◆ TASKS TO PERFORM
• a. Answer the following from the Schulman profile:
(i) In which year did the ICRA Best Vision Paper award go to Tracking Deformable Objects with Point Clouds?
(ii) At which conference was Stochastic Computation Graphs published?
(iii) Where is Paul Christiano now?
• b. Repeat, word for word, the passage of the Schulman profile from "Sam Altman —" up to and including "a product-focused company.".

◆ EXTRACT

┏━━

OpenAI Gym — Co-authored in 2016, this standardized benchmark toolkit fundamentally shaped how the RL research community evaluates algorithms, enabling reproducible comparisons across hundreds of environments.
ChatGPT and RLHF at scale — Schulman led the research effort that applied RLHF to GPT-class language models, producing InstructGPT (2022) and then ChatGPT, which demonstrated that alignment techniques could simultaneously improve model helpfulness, safety, and public accessibility.
Concrete Problems in AI Safety — Co-authored with Dario Amodei, Chris Olah, and others in 2016, this paper articulated a taxonomy of safety failure modes (reward hacking, safe exploration, distributional shift) that shaped the early agenda of the AI safety field.
“Let’s Verify Step by Step” (2023) — Co-authored work introducing process reward models (PRMs) for evaluating multi-step reasoning, advancing the field’s understanding of how to supervise chain-of-thought in large language models.
Stochastic Computation Graphs — Published at NeurIPS 2015, this framework unified policy gradients and backpropagation through stochastic nodes, providing the theoretical foundation for his PhD dissertation and for a range of subsequent gradient estimation techniques.

Awards & Recognition

Mark Bingham Award for Excellence in Achievement by Young Alumni (2025) — Awarded by UC Berkeley’s College of Computing, Data Science, and Society; recognizes outstanding early-career alumni achievement.
MIT Technology Review Innovators Under 35 (2018) — Recognized as a pioneer for contributions to deep reinforcement learning and AI research.
ICRA Best Vision Paper (2013) — Awarded for Tracking Deformable Objects with Point Clouds, co-authored with Pieter Abbeel’s group.
U.S. Physics Olympiad Team (2005) — Selected as a member of the national team while still in high school.

Key Relationships

Pieter Abbeel — PhD advisor at UC Berkeley; Abbeel’s robotics lab was the direct catalyst for Schulman’s transition from neuroscience to AI, and their collaboration produced TRPO, GAE, and several robotics papers.
Sam Altman — Co-founder and CEO of OpenAI; Altman served as co-chair at founding and was Schulman’s organizational counterpart as OpenAI grew into a product-focused company.
Ilya Sutskever — Co-founder of OpenAI; a close collaborator on scaling and language model research, including co-authorship on RL² and Concrete Problems in AI Safety.
Paul Christiano — Former OpenAI safety researcher whose early RLHF work on non-language tasks Schulman identified as the seed of the ChatGPT training methodology; now at the Alignment Research Center.

┗━━

◆ Collected data entries

┏━━

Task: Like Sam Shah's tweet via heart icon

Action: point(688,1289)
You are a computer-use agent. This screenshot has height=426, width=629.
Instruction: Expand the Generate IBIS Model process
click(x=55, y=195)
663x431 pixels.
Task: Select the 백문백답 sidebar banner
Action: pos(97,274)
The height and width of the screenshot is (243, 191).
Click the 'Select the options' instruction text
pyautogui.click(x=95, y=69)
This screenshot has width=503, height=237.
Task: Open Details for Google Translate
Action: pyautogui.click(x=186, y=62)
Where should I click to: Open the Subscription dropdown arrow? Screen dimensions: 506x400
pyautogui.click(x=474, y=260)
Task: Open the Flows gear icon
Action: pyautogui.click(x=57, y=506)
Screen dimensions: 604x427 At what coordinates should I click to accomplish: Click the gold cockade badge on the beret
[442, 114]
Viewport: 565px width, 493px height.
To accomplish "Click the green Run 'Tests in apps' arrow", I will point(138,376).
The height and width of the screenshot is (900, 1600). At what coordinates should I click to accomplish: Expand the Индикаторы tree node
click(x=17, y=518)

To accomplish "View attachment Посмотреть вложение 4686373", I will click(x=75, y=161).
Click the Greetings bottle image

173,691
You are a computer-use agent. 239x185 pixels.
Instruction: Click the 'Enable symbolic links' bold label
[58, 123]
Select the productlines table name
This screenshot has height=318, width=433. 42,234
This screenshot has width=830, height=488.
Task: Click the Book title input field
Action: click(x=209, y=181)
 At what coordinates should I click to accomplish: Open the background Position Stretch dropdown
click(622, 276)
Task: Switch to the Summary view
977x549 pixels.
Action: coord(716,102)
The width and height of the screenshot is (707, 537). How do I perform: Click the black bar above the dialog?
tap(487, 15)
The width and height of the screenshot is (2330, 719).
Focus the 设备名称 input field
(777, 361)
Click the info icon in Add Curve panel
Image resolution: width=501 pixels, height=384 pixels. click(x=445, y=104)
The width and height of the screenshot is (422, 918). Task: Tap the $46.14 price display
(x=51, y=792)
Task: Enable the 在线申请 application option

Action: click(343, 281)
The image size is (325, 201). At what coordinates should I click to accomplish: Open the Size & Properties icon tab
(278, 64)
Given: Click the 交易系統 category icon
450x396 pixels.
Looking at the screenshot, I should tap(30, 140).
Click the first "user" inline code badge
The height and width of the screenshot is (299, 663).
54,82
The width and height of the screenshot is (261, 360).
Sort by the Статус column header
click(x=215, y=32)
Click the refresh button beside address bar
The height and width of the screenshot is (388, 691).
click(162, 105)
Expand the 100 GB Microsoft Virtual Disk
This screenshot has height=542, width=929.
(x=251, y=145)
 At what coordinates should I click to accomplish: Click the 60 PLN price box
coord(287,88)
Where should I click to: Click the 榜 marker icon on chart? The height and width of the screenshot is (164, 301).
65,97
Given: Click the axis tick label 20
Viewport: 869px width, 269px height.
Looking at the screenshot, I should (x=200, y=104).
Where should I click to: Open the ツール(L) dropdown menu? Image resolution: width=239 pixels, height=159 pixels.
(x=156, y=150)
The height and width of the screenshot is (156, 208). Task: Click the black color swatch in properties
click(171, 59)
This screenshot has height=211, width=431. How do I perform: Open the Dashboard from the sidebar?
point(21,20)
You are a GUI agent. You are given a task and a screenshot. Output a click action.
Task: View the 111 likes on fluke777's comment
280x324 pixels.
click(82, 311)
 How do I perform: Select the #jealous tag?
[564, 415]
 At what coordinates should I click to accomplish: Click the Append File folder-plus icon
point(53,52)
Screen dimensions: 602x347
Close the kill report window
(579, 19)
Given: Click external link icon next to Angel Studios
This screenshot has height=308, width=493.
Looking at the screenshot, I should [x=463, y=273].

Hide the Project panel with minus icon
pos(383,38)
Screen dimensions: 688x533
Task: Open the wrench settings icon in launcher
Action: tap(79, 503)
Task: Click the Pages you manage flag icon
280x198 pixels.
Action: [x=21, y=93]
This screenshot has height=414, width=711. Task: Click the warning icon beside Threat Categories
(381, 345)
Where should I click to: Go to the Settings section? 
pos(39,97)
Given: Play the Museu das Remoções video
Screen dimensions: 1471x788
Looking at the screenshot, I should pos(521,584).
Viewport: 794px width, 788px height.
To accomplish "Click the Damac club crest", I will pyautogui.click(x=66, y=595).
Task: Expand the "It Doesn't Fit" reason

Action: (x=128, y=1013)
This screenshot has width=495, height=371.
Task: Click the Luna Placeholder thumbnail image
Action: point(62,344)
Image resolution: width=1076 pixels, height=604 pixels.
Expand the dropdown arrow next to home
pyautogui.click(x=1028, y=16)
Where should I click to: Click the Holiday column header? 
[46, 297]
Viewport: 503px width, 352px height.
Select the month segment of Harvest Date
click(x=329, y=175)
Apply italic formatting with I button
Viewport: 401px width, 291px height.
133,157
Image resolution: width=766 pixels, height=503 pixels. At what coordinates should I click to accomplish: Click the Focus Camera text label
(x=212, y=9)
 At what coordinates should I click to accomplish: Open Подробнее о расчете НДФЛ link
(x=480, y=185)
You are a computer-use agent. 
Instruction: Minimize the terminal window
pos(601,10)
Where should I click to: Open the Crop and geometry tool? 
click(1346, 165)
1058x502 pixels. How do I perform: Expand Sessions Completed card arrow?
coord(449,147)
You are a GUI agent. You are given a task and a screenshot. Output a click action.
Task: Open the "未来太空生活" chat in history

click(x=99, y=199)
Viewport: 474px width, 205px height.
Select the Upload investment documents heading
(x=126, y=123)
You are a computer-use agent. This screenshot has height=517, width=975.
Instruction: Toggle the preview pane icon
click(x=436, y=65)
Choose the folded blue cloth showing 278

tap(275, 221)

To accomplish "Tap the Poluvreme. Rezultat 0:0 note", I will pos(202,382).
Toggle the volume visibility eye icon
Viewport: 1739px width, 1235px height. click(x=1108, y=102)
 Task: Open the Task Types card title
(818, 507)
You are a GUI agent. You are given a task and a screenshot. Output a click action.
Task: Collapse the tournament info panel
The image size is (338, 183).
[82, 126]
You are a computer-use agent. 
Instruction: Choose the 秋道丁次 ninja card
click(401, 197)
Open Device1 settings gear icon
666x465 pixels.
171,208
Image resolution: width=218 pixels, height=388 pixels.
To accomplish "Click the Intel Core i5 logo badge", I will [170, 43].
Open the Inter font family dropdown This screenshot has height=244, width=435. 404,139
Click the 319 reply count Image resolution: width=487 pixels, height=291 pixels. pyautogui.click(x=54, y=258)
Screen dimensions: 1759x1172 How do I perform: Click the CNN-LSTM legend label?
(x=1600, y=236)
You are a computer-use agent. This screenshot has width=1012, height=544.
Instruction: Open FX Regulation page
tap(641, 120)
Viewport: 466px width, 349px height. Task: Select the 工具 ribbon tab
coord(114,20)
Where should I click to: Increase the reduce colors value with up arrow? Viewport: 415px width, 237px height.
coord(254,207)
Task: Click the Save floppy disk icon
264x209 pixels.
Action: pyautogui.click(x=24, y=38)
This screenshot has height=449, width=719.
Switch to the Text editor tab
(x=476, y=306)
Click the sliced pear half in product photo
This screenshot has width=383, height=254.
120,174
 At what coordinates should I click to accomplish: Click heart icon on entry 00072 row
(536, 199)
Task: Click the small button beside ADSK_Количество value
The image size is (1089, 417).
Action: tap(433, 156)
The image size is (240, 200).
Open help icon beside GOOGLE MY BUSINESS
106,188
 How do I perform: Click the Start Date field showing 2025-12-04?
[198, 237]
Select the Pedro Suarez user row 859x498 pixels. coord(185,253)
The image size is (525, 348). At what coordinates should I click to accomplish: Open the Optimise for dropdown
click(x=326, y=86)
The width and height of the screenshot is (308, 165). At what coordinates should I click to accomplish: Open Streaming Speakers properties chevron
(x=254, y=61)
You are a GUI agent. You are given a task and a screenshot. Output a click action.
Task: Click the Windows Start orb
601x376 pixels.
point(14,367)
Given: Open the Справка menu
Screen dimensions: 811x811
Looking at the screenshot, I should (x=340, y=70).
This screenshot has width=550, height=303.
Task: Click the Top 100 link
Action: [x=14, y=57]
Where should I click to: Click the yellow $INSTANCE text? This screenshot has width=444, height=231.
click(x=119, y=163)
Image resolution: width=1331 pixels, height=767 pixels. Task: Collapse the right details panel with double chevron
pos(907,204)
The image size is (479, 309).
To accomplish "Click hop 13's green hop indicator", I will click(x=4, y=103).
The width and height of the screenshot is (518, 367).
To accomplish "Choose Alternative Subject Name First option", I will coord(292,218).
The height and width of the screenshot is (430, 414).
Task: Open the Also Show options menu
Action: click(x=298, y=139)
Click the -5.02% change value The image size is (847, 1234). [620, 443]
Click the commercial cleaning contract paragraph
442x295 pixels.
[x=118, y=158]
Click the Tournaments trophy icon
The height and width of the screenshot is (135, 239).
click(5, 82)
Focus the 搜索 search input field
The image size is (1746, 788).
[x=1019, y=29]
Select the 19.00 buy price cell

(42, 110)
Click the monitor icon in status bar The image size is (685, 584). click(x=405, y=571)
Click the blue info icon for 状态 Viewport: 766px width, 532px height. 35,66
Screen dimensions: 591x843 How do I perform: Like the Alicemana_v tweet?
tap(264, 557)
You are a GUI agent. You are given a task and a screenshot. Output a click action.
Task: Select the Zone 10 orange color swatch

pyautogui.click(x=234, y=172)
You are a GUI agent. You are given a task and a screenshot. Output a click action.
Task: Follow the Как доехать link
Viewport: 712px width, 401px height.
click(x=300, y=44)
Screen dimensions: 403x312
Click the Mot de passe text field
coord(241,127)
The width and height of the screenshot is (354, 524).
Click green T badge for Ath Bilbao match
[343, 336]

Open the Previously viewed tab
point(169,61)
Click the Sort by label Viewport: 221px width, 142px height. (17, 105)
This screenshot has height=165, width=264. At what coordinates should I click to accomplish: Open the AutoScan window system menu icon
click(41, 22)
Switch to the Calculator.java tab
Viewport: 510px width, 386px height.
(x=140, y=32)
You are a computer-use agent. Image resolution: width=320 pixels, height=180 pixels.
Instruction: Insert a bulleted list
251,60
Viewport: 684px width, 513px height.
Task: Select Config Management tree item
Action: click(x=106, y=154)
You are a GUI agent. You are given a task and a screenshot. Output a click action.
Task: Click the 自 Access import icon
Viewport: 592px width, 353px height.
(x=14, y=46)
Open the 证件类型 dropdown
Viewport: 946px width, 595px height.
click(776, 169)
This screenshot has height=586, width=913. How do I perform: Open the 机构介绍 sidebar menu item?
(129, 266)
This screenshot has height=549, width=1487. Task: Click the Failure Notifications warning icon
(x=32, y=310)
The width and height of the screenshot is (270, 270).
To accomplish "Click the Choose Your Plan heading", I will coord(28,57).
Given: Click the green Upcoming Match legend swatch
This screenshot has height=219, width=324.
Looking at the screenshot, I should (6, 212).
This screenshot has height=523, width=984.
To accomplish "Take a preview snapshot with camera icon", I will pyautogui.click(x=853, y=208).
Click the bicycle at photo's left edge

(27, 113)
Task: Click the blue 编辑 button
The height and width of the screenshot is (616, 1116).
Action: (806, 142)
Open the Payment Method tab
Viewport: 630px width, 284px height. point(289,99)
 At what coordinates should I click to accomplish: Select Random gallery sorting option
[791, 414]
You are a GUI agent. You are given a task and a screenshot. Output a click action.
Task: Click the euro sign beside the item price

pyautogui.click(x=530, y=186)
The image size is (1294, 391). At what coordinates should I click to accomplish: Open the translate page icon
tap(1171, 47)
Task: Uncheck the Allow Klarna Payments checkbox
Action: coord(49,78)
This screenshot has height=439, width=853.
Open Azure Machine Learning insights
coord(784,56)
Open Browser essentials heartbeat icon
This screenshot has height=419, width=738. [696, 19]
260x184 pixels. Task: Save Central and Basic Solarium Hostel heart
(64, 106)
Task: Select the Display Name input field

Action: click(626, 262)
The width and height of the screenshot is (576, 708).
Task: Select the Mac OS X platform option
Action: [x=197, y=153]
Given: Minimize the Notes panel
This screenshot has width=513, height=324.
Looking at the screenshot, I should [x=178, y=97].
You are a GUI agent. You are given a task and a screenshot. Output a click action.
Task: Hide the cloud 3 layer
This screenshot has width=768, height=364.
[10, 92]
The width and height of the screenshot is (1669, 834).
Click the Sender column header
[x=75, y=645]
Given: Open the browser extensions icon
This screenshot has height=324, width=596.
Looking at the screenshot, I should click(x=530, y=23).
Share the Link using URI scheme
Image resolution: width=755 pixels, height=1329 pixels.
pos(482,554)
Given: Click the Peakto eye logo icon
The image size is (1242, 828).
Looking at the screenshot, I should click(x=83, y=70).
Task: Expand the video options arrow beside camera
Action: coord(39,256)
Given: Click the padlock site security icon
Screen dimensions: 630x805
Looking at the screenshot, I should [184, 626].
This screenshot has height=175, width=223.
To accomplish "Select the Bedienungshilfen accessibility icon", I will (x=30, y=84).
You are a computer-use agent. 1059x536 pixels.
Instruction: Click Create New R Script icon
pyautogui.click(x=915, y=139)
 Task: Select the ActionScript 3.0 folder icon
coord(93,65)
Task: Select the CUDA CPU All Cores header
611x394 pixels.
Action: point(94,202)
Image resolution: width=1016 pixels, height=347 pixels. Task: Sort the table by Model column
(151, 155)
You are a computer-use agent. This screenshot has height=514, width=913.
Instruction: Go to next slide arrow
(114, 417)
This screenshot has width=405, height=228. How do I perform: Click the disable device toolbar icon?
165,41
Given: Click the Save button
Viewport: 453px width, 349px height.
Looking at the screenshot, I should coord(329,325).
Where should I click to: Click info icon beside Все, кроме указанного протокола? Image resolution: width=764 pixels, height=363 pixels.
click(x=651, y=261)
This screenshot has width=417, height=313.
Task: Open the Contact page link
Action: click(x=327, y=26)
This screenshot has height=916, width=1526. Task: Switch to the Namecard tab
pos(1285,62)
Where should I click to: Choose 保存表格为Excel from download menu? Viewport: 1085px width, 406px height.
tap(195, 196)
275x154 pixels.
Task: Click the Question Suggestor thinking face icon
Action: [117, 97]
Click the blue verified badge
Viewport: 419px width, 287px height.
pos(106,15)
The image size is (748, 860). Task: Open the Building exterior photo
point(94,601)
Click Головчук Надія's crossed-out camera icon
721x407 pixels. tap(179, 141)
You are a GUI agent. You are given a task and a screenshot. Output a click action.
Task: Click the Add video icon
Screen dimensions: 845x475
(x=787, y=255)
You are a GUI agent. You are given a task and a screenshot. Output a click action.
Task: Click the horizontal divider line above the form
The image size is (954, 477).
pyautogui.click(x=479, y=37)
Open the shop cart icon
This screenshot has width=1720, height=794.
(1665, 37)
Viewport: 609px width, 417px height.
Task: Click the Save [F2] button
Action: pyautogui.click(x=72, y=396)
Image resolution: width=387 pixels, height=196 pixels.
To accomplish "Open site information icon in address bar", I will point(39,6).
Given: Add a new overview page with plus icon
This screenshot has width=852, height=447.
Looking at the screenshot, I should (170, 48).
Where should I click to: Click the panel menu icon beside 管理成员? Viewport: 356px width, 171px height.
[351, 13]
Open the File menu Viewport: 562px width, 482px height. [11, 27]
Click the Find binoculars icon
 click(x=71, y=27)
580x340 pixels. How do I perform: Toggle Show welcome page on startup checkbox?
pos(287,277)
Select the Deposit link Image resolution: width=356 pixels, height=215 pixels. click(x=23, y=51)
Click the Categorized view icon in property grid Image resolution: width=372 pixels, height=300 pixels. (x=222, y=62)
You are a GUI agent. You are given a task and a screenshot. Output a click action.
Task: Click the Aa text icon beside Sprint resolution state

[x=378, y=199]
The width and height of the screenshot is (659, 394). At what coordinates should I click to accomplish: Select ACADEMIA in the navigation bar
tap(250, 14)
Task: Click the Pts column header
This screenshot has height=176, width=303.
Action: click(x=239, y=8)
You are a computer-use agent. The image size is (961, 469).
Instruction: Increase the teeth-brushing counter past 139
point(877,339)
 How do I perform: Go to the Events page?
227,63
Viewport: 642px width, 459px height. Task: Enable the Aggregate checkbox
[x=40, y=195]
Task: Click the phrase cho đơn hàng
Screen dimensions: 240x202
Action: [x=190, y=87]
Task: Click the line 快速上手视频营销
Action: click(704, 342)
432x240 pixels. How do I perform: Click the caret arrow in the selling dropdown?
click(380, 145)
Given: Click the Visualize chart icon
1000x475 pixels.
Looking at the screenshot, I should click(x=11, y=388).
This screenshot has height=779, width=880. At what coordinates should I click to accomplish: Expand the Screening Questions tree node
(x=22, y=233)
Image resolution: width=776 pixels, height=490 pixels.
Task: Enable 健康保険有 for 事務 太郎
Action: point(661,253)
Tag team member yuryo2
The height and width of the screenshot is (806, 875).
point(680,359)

┗━━

◆ SOLVED PROBLEMS
• a.
(i) 2013
(ii) NeurIPS (2015)
(iii) The Alignment Research Center

• b.
Sam Altman — Co-founder and CEO of OpenAI; Altman served as co-chair at founding and was Schulman’s organizational counterpart as OpenAI grew into a product-focused company.